What is being asked
Your answer should be the line containing "This screenshot has width=917, height=276." and each line after it through the end of the data below, repeated exactly.

Input records

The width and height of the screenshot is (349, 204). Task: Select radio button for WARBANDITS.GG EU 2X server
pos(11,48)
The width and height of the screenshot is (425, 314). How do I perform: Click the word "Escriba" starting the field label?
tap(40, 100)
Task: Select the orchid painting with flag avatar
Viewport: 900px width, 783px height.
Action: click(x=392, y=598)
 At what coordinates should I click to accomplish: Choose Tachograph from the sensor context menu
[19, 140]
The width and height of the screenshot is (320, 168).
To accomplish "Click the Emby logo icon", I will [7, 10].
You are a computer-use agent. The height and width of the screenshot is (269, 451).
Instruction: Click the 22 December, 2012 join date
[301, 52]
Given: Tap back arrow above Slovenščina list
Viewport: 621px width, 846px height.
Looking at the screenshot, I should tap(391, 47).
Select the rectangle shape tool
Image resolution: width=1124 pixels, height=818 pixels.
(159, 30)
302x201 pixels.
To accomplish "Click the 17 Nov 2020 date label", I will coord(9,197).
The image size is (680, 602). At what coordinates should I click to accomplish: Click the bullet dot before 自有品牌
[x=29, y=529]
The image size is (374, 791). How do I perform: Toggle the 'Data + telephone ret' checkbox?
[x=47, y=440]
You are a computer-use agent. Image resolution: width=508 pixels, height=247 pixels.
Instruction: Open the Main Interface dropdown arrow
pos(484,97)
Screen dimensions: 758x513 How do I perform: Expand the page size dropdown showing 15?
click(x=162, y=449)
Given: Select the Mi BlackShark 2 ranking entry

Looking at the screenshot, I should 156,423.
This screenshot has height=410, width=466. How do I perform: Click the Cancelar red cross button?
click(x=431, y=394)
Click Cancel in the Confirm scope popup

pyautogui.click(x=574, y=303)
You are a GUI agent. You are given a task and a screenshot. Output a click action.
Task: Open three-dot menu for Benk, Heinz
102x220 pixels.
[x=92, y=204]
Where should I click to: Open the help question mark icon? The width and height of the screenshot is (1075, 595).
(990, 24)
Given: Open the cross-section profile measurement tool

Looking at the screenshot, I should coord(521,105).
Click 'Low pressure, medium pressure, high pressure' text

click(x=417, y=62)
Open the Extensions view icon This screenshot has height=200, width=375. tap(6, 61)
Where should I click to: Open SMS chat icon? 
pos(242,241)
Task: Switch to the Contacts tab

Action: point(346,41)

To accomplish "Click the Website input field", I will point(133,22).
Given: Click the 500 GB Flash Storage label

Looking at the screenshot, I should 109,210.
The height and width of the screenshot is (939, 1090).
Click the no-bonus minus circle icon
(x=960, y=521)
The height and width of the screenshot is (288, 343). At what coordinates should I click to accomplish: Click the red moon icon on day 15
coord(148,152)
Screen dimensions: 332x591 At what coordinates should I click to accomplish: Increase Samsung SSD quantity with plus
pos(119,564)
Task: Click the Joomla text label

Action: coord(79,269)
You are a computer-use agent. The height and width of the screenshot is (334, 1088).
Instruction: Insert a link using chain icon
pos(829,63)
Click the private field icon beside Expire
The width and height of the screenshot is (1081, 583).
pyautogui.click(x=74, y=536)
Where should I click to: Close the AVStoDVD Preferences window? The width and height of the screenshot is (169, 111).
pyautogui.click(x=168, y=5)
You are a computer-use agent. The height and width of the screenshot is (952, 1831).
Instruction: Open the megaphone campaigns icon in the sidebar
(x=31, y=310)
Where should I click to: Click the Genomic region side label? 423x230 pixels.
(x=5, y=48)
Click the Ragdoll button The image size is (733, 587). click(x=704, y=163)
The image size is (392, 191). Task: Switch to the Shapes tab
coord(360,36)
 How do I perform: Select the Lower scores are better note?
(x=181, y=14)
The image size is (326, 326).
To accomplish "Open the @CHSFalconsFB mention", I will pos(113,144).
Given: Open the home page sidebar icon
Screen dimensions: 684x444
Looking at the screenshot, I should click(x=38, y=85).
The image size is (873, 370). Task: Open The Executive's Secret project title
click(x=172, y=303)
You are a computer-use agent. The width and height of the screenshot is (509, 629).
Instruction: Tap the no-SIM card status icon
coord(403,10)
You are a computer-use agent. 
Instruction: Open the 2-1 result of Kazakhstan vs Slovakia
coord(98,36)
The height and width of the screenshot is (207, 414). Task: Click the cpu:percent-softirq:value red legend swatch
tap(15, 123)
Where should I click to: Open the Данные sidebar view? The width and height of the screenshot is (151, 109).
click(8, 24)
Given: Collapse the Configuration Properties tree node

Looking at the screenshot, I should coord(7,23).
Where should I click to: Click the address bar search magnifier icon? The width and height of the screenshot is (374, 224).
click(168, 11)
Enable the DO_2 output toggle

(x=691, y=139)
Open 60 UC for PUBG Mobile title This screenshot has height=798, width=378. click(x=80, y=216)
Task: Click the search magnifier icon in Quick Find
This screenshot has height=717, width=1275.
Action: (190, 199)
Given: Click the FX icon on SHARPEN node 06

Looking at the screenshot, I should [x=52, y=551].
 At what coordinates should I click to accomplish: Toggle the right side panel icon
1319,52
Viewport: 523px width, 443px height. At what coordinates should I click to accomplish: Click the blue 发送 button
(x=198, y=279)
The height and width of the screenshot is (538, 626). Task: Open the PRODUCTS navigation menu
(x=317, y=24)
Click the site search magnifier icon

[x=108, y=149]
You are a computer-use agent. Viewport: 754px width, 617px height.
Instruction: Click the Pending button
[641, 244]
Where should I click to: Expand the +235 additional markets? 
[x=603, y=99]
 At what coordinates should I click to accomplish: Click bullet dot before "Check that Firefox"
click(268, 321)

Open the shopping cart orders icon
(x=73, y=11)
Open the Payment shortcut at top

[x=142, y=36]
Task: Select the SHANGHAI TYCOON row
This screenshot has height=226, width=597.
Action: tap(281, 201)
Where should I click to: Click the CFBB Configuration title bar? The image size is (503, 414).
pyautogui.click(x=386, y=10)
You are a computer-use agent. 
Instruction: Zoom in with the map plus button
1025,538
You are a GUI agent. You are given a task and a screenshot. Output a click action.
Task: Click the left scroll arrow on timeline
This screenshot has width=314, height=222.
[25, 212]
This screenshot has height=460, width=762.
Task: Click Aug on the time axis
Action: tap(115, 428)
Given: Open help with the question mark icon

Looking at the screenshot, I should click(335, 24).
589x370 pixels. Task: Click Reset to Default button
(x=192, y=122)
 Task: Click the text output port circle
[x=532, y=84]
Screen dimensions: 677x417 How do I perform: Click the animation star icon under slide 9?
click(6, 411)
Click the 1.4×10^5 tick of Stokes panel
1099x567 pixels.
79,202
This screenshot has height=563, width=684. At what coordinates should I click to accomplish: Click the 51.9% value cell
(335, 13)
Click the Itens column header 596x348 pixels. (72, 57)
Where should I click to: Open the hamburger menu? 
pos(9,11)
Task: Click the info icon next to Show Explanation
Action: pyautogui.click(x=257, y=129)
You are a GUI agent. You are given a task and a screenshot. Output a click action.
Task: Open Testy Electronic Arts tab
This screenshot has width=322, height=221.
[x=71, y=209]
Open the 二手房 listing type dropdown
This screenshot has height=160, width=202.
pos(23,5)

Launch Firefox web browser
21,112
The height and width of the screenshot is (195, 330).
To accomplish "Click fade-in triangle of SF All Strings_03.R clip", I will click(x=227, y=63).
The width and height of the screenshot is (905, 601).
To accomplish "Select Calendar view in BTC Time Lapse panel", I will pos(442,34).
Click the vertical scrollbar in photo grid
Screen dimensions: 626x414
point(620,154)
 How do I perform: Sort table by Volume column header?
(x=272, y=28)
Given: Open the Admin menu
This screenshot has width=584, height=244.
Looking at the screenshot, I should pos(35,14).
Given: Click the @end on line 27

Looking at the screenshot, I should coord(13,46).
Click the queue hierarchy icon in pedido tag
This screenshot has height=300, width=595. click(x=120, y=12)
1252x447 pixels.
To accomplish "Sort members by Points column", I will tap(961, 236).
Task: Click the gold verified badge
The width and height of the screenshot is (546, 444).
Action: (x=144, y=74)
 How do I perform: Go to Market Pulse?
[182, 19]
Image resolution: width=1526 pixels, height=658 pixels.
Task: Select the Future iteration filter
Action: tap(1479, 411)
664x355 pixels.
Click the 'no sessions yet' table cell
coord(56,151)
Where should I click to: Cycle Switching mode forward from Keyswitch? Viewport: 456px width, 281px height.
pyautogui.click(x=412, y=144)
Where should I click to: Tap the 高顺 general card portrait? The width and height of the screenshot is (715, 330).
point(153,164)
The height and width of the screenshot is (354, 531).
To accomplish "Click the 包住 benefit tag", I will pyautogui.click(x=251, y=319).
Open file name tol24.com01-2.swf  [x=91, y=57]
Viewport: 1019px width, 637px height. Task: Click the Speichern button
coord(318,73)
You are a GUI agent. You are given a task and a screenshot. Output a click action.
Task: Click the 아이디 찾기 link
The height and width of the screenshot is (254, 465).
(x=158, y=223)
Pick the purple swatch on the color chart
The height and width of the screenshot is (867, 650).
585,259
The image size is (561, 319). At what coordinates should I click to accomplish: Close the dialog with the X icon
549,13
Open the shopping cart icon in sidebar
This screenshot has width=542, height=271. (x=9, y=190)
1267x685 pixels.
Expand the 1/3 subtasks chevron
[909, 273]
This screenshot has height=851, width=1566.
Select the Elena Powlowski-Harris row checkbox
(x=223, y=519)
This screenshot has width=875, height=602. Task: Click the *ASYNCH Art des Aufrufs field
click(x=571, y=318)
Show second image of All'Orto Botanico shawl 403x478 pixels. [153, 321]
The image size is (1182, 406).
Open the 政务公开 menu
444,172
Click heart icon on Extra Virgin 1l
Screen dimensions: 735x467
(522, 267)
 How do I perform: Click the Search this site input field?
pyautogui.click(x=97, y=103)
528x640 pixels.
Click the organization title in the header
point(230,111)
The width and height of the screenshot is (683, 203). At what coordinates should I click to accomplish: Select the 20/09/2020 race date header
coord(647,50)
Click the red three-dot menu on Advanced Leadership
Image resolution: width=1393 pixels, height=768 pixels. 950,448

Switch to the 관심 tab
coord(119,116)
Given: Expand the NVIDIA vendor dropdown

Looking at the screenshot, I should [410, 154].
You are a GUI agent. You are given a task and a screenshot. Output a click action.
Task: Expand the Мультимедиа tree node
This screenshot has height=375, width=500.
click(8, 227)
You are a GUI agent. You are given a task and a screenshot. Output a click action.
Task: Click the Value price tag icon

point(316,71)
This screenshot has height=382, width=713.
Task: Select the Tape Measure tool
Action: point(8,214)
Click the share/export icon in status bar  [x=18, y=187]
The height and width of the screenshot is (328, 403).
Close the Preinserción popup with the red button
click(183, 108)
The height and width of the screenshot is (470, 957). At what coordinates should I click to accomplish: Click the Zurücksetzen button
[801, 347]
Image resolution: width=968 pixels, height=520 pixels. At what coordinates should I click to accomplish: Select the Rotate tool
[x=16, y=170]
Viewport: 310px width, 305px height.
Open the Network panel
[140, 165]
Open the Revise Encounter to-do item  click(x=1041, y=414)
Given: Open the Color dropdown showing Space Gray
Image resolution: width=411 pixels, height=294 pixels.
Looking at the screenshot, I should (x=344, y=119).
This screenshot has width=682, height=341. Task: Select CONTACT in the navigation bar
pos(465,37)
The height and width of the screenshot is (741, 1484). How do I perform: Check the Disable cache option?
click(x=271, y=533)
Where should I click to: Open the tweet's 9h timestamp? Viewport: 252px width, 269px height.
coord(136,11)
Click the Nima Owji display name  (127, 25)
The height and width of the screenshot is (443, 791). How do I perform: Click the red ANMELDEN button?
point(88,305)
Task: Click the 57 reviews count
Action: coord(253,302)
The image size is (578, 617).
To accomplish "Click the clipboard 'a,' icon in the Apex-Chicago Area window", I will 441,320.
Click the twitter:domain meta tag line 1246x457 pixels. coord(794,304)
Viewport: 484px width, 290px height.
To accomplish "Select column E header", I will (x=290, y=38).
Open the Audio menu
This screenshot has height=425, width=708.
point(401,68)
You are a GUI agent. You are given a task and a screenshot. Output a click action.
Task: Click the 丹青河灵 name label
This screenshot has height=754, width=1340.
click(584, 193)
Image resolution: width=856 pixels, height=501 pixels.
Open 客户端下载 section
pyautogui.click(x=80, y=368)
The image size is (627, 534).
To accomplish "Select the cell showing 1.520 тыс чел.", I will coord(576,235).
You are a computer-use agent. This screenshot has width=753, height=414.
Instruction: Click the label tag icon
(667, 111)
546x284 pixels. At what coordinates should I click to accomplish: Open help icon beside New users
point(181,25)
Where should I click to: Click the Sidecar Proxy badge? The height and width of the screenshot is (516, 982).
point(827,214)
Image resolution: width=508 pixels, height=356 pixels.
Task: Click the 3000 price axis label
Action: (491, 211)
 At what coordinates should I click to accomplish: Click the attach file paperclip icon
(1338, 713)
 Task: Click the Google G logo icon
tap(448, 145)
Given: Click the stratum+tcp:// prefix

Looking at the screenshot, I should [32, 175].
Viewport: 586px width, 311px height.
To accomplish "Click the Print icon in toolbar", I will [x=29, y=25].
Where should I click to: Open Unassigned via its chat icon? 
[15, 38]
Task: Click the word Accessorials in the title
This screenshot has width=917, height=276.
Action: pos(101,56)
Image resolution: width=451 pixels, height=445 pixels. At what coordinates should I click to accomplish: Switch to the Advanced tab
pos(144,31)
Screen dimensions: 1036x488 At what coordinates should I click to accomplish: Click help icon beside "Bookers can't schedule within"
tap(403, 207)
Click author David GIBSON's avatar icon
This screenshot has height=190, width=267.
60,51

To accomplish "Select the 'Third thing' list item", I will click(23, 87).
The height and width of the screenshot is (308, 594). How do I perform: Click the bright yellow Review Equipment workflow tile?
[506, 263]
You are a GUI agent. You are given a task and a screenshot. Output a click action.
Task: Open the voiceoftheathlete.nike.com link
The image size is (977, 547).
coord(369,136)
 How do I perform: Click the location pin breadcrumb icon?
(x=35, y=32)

The completed task
This screenshot has width=917, height=276.
Action: pos(101,56)
Image resolution: width=451 pixels, height=445 pixels. At what coordinates should I click to accomplish: Switch to the Advanced tab
pos(144,31)
Screen dimensions: 1036x488 At what coordinates should I click to accomplish: Click help icon beside "Bookers can't schedule within"
tap(403, 207)
Click author David GIBSON's avatar icon
This screenshot has height=190, width=267.
60,51

To accomplish "Select the 'Third thing' list item", I will click(23, 87).
The height and width of the screenshot is (308, 594). How do I perform: Click the bright yellow Review Equipment workflow tile?
[506, 263]
You are a GUI agent. You are given a task and a screenshot. Output a click action.
Task: Open the voiceoftheathlete.nike.com link
The image size is (977, 547).
coord(369,136)
 How do I perform: Click the location pin breadcrumb icon?
(x=35, y=32)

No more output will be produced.